Electric Car Charger Company, ECOtality, Goes Bankrupt, Stranding 13,000 Docking Stations

Electric Car Charger Company Goes Bankrupt, Stranding 13,000 Docking Stations

Now here’s a fine mess, as Laurel and Hardy used to say. One of the biggest electric vehicle charging companies, Arizona-based ECOtality (a Nissan Leaf partner), went bankrupt, stranding about 13,000 commercial and residential stations. We all have a stake in this, because American tax dollars supported these installations through the so-called EV Project.

In the early rounds, only one bidder emerged, an unknown company called Tellus Power, which proposed acquiring ECOtality's assets for just $3 million. Consider that the federal grants totaled almost $115 million (of which almost $100 million was spent) and you begin to see the issue here. There are clear parallels to what happened to the U.S. investment in Fisker Automotive, which went bankrupt after spending $192 million of a $529 million loan (the feds then seized $21 million in assets).

But just as I was writing this, the Florida-based Car Charging Group said that it had won the prize, price unspecified. "We believe this will solidify our position as the leader in the electric vehicle charging industry," said Michael Farkas, the CEO. CCG has been aggressively expansionist, and owns pay-to-charge stations in such places as the parking garages of New York City. He's right; this makes the company a big player.

One of the issues with ECOtality's bankruptcy was making sure its network remains active, so users can swipe cards and get billed for the electricity. The worst possible outcome would have been to have ECOtality’s 3,300 public chargers (the rest are residential) inoperable because nobody could turn on their billing and operating systems. Nissan was so concerned about the network that it lent ECOtality $1.25 million to get through the auction, spokesman Brian Brockman confirmed.

Come to think of it, if those home units didn’t work, that would have been horrible, too. If you see parallels to the big and still-evolving government shutdown, you’re paying attention. It’s not quite veterans unable to get into war memorials, but it’s along the same lines.

Brett Hauser, president of Greenlots (which develops open-standard solutions) and a board member of the Open Charge Alliance, was watching the ECOtality debacle. He thinks it’s a clear argument applying open-source standards to all new installed chargers. That would prevent the embarrassing situation in Hawaii, where proprietary chargers installed by the bankrupt Better Place became “orphaned” because its new owners, OpConnect, couldn’t find the RFID cards to run them.
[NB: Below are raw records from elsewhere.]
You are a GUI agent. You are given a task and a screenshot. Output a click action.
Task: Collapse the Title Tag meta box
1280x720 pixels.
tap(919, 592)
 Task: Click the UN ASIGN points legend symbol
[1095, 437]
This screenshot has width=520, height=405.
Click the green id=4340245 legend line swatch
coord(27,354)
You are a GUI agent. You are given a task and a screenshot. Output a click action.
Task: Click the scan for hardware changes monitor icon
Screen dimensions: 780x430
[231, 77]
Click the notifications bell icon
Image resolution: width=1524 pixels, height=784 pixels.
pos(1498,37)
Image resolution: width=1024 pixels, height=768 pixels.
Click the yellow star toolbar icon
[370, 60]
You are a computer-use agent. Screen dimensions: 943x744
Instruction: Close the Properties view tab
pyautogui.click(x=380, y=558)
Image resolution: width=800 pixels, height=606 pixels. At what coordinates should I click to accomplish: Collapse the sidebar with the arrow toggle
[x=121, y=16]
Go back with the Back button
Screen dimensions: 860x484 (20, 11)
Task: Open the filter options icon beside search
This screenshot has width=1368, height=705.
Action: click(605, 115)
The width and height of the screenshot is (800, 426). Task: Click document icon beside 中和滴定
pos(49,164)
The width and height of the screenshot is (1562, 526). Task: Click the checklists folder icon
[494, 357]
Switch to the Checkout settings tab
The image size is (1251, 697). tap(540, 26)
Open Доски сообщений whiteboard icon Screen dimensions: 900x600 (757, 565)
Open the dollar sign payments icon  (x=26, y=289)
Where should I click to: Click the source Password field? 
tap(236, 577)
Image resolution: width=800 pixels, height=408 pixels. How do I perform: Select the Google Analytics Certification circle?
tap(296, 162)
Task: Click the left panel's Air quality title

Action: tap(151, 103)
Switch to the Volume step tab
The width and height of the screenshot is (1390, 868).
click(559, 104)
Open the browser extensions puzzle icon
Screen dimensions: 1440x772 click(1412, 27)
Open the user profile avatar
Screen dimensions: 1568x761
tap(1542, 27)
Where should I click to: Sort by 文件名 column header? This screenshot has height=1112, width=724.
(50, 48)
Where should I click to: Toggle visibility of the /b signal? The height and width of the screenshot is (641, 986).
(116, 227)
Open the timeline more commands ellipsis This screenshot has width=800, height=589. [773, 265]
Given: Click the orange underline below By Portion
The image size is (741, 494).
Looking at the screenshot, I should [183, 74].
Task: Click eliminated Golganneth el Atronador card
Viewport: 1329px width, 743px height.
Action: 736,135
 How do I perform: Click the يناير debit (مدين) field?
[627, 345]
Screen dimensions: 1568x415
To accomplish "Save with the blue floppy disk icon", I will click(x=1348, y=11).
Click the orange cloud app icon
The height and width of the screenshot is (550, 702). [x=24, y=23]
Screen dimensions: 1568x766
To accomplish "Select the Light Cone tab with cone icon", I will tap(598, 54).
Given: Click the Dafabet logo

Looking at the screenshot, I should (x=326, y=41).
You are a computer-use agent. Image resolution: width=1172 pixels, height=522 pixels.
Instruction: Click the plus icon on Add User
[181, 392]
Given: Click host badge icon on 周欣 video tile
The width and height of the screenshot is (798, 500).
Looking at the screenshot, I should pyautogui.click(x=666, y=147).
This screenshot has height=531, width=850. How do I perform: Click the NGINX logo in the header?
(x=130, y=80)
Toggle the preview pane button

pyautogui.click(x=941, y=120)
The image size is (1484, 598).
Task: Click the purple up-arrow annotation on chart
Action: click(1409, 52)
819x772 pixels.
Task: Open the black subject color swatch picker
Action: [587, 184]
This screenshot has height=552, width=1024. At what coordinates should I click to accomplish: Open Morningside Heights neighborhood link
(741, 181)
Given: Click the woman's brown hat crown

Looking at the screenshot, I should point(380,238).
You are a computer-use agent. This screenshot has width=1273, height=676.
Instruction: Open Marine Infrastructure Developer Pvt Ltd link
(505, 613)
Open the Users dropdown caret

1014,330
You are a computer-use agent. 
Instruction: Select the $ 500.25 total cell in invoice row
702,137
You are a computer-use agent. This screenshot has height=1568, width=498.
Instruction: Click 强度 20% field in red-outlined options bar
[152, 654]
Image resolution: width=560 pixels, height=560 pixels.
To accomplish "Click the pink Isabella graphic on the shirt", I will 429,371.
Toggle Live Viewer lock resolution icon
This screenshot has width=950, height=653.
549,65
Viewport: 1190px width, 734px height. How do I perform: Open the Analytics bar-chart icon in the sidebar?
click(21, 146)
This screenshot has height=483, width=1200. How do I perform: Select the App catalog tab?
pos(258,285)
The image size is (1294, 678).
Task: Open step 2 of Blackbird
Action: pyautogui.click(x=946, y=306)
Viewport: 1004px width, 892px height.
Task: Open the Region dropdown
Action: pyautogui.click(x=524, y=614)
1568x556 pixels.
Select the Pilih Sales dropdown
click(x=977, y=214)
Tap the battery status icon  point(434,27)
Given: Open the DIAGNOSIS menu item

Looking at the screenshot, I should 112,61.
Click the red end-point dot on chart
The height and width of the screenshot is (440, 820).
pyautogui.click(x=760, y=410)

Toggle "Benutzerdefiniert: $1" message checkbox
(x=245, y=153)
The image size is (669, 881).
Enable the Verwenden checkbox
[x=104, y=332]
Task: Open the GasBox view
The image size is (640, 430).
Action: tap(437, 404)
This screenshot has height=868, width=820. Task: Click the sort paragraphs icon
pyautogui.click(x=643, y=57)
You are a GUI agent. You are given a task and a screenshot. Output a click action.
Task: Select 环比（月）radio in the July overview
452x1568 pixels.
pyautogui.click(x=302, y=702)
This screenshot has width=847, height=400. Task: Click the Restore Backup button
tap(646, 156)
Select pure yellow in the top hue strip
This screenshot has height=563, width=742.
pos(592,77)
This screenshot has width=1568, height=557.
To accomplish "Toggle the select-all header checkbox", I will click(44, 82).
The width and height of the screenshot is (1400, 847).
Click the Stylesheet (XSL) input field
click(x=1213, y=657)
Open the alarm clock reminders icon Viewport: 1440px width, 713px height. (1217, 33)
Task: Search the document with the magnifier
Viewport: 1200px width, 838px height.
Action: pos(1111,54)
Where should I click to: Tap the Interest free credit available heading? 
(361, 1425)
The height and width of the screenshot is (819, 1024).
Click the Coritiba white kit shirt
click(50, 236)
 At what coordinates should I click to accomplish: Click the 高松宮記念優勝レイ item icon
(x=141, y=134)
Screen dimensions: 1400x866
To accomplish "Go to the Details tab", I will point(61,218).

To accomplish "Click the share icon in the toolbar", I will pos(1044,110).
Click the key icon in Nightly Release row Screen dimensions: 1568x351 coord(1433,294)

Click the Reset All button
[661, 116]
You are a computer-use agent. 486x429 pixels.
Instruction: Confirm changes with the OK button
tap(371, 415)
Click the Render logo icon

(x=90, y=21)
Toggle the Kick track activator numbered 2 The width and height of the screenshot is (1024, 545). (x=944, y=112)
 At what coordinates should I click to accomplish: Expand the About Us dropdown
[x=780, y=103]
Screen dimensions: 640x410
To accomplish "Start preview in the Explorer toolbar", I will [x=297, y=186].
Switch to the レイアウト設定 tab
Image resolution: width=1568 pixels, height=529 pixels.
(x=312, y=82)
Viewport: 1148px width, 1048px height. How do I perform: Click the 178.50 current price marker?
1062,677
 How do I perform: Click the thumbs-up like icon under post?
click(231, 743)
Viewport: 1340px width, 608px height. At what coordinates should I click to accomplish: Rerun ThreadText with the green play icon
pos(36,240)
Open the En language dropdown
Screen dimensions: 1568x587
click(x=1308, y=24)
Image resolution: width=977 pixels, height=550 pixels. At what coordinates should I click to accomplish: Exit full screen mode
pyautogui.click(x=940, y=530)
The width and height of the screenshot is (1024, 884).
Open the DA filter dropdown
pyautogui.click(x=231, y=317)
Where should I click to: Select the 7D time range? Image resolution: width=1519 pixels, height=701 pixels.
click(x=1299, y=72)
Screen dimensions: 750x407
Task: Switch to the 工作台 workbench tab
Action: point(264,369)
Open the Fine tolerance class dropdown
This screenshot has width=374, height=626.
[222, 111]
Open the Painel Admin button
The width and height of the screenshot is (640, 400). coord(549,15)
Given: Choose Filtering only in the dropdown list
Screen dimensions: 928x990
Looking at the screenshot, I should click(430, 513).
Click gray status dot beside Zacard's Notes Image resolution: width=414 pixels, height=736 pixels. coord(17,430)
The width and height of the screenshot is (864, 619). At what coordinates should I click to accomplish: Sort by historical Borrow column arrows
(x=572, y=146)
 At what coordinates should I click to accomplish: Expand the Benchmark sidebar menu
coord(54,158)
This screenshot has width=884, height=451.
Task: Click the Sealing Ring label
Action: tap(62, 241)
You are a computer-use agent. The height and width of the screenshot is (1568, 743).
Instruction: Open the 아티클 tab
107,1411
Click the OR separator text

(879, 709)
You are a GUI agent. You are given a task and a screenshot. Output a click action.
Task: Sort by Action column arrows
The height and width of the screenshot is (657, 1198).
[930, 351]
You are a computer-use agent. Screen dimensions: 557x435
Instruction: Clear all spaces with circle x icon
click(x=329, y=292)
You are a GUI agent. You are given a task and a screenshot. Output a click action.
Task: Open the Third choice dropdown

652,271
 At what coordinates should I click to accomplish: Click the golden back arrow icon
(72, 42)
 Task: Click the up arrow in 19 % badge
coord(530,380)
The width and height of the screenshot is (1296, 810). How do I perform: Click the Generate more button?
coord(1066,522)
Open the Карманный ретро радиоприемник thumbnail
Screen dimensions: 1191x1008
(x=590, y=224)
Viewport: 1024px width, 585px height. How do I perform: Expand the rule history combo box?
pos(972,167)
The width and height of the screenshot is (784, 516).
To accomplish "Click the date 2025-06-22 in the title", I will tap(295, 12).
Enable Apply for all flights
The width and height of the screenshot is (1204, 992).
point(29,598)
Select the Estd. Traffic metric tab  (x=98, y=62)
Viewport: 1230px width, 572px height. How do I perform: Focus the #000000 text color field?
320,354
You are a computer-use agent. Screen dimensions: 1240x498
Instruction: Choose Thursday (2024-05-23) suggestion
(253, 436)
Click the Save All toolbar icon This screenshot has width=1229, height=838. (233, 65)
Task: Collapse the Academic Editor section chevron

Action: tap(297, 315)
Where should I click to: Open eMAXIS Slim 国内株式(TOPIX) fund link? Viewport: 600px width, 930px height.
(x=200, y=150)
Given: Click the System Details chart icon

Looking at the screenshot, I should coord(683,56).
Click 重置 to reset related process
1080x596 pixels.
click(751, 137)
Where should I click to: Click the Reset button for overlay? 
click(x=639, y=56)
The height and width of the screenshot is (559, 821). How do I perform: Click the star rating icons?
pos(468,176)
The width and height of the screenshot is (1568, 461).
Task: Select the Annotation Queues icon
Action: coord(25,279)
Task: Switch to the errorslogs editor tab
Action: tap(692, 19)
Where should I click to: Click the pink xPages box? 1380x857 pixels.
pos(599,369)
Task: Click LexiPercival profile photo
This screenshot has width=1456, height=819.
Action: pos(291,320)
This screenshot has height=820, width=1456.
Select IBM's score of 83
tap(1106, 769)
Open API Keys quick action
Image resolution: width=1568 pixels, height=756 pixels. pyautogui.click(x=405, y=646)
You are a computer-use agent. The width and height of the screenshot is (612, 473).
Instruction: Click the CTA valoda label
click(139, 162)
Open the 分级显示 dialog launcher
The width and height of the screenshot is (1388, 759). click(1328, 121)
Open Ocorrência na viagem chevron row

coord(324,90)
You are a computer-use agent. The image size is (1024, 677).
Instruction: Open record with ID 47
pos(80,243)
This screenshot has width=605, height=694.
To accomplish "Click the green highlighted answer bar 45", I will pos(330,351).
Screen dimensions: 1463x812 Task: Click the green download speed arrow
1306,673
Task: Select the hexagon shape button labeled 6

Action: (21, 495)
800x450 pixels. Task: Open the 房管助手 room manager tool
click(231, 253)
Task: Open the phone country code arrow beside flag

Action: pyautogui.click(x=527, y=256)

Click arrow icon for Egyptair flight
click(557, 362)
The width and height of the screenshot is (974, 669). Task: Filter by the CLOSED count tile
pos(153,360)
California, on National Plug-In Day, enacted a law requiring all new chargers to be accessible to credit cards — you shouldn’t have to join a network to use them. Forrest North, chief operating officer of Recargo, which runs very popular station locator apps (Recargo and PlugShare), points out, “We’re used to buying things from places like Amazon with just a credit card. These private networks and membership cards have led to nightmarish problems for people who couldn’t get a charge when they needed one.”

Recargo actually has its own solution to this, the newly launched Pay With Plugshare (above), which lets you use the iPhone (and Android later this year) app and your credit card to pay for a charge at any participating public station. So far, it has SemaConnect, one of the larger providers, on board. “Our focus is on the driver, trying to make it as easy and seamless as possible,” said North. The Open Charge Alliance, meanwhile, is recruiting internationally (including in Holland, which is very EV-friendly) to get all the EV players give up the idea of proprietary networks.

Back to ECOtality. I think Car Charging Group should be a good steward for the company's assets. Internationally, there are much worse scenarios. The aforementioned Better Place left a lot of stranded assets, and so far no credible buyer has emerged for it (though Iceland’s Northern Lights Energy is interested).

Tellus Power is a big question mark. The company is based in California, but very low profile there—it’s a subsidiary of a Chinese company called Tusai Holding. A division, Asola, made solar modules for the Fisker Karma, but that didn’t work out so well. Tellus has a website here, but it’s content-free so far.

The U.S. government closely scrutinized some potential sales of Fisker (also to Chinese interests), but I didn't see any similar uproar here. Hauser says his Greenlots company has “taken a look at the ECOtality operation. We want to make sure those stations stay up and are used.” He added, “Our perspective is that, whoever wins, they should continue to have connected stations and make them open source. It’s the only way for the electric car adoption to thrive and prosper.”